(WORK REQUIRED):
From the material below, copy every line in which the word "will" occurs.

(RECORDS FOR PROCESSING):
◇ ◇ ◇ ◇
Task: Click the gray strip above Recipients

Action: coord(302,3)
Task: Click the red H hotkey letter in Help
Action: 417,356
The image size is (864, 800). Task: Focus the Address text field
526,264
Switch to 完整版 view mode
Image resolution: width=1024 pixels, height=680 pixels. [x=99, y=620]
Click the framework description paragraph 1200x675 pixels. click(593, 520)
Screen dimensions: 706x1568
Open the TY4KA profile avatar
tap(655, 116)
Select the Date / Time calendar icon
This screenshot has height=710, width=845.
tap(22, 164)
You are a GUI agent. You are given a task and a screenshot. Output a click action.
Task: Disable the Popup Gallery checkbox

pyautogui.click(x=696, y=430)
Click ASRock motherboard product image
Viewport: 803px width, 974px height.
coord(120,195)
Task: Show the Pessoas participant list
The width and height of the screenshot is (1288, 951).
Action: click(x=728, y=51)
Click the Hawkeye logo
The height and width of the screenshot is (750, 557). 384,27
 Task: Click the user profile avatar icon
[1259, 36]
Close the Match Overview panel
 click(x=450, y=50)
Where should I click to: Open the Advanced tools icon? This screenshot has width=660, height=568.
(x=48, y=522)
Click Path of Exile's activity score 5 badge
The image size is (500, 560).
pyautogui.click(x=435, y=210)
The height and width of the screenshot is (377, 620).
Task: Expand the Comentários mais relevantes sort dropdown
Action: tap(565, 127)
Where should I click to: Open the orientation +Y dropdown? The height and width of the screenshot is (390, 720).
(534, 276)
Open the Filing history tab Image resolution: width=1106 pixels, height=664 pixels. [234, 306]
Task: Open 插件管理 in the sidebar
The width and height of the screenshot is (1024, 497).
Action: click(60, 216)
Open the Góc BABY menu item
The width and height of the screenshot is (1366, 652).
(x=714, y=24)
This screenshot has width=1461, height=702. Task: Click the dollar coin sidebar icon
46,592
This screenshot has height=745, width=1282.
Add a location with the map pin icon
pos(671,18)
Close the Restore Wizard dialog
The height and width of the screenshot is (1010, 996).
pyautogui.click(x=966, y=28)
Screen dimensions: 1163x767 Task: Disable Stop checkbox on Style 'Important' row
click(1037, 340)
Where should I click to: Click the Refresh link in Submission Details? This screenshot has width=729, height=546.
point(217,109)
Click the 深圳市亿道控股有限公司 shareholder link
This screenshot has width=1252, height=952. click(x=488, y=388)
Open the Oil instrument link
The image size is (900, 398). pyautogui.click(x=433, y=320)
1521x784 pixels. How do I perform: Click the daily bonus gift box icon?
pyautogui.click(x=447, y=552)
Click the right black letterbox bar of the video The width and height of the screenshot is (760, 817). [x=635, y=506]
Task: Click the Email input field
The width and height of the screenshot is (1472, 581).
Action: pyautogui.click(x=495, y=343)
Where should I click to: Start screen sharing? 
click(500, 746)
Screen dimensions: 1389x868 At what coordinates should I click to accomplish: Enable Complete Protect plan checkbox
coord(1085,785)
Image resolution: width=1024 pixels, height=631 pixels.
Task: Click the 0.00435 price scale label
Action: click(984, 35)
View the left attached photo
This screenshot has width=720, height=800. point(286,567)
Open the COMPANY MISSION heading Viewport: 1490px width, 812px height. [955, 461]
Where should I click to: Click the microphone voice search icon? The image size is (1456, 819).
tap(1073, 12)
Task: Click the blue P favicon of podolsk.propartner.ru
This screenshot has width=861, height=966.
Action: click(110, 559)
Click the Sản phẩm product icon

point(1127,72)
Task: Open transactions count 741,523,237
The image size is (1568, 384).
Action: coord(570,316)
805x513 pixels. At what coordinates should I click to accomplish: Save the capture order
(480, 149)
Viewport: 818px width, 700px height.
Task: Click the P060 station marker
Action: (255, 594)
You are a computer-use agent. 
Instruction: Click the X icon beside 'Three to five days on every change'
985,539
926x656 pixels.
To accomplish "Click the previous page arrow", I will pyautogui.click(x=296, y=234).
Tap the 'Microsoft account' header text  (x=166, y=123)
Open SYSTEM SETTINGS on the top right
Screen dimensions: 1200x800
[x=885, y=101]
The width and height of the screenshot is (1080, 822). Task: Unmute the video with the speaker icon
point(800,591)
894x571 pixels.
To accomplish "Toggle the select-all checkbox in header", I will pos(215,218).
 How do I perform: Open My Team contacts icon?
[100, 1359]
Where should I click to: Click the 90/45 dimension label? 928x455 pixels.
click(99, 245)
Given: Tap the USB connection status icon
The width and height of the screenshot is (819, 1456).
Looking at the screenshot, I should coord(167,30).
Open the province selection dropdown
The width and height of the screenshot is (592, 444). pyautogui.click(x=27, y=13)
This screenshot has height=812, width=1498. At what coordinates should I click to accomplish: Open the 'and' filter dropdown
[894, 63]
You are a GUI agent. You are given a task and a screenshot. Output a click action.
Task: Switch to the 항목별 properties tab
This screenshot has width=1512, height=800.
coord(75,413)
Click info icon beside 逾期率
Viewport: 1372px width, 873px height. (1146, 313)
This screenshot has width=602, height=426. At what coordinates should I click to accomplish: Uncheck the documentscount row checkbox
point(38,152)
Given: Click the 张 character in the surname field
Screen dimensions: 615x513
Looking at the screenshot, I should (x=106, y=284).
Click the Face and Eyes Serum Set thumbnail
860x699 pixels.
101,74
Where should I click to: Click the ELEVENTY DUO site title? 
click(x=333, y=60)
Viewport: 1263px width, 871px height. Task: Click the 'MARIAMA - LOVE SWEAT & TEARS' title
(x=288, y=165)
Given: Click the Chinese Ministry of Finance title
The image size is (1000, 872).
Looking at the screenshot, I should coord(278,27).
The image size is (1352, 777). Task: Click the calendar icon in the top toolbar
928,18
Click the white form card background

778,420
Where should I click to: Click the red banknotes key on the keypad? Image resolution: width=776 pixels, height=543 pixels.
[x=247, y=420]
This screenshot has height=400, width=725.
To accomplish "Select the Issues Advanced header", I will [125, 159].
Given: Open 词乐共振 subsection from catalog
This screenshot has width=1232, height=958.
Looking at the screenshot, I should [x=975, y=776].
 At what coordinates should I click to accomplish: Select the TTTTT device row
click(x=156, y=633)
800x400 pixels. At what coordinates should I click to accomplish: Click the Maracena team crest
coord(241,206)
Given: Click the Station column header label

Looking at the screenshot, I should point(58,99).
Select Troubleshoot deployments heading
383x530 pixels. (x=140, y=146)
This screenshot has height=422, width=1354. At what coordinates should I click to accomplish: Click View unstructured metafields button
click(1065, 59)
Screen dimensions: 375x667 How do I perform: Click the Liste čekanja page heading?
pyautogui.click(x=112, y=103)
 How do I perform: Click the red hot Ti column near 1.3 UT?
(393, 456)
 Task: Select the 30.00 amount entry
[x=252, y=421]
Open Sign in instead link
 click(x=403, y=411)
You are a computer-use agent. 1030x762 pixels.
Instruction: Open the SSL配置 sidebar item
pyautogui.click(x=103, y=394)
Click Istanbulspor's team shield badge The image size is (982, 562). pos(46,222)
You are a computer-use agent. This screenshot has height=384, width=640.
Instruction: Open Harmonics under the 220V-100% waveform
◇ ◇ ◇ ◇
(RESULT BELOW):
To accomplish "Click the previous page arrow", I will pyautogui.click(x=296, y=234).
To accomplish "Toggle the select-all checkbox in header", I will pos(215,218).
To accomplish "Select the Issues Advanced header", I will [125, 159].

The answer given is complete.